- Opening Delimiter -
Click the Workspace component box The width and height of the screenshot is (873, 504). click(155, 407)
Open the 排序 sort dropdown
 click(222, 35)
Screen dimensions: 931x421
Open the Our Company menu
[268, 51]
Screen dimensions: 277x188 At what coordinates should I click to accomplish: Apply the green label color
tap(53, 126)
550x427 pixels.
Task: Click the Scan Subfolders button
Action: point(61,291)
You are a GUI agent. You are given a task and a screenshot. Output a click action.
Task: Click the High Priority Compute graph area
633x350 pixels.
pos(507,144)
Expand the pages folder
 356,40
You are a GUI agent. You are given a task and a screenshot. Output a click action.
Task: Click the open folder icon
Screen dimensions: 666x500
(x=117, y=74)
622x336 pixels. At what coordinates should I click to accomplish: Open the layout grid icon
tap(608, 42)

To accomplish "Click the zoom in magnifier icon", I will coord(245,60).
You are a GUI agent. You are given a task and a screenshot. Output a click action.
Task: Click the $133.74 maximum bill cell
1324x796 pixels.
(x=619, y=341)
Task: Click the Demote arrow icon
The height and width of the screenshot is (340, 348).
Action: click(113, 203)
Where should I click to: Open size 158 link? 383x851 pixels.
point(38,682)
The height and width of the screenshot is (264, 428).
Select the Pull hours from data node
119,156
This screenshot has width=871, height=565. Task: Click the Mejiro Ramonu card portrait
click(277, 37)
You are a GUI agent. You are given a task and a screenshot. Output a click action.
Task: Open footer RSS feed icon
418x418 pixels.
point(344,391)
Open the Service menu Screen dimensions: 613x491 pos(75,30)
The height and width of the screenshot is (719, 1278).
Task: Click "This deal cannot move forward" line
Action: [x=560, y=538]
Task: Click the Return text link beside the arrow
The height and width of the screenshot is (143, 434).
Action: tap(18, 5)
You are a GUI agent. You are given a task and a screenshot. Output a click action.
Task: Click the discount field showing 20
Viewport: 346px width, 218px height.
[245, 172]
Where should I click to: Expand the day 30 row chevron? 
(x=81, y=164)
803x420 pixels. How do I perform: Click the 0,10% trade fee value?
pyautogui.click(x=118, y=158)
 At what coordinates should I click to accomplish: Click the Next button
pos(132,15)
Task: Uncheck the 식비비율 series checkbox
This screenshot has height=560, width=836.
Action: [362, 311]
- Closing Delimiter -
The task: Using the listing above, please repeat every entry exactly.

Task output:
Click the Workspace component box The width and height of the screenshot is (873, 504). click(155, 407)
Open the 排序 sort dropdown
 click(222, 35)
Screen dimensions: 931x421
Open the Our Company menu
[268, 51]
Screen dimensions: 277x188 At what coordinates should I click to accomplish: Apply the green label color
tap(53, 126)
550x427 pixels.
Task: Click the Scan Subfolders button
Action: point(61,291)
You are a GUI agent. You are given a task and a screenshot. Output a click action.
Task: Click the High Priority Compute graph area
633x350 pixels.
pos(507,144)
Expand the pages folder
 356,40
You are a GUI agent. You are given a task and a screenshot. Output a click action.
Task: Click the open folder icon
Screen dimensions: 666x500
(x=117, y=74)
622x336 pixels. At what coordinates should I click to accomplish: Open the layout grid icon
tap(608, 42)

To accomplish "Click the zoom in magnifier icon", I will coord(245,60).
You are a GUI agent. You are given a task and a screenshot. Output a click action.
Task: Click the $133.74 maximum bill cell
1324x796 pixels.
(x=619, y=341)
Task: Click the Demote arrow icon
The height and width of the screenshot is (340, 348).
Action: click(113, 203)
Where should I click to: Open size 158 link? 383x851 pixels.
point(38,682)
The height and width of the screenshot is (264, 428).
Select the Pull hours from data node
119,156
This screenshot has width=871, height=565. Task: Click the Mejiro Ramonu card portrait
click(277, 37)
You are a GUI agent. You are given a task and a screenshot. Output a click action.
Task: Open footer RSS feed icon
418x418 pixels.
point(344,391)
Open the Service menu Screen dimensions: 613x491 pos(75,30)
The height and width of the screenshot is (719, 1278).
Task: Click "This deal cannot move forward" line
Action: [x=560, y=538]
Task: Click the Return text link beside the arrow
The height and width of the screenshot is (143, 434).
Action: tap(18, 5)
You are a GUI agent. You are given a task and a screenshot. Output a click action.
Task: Click the discount field showing 20
Viewport: 346px width, 218px height.
[245, 172]
Where should I click to: Expand the day 30 row chevron? 
(x=81, y=164)
803x420 pixels. How do I perform: Click the 0,10% trade fee value?
pyautogui.click(x=118, y=158)
 At what coordinates should I click to accomplish: Click the Next button
pos(132,15)
Task: Uncheck the 식비비율 series checkbox
This screenshot has height=560, width=836.
Action: [362, 311]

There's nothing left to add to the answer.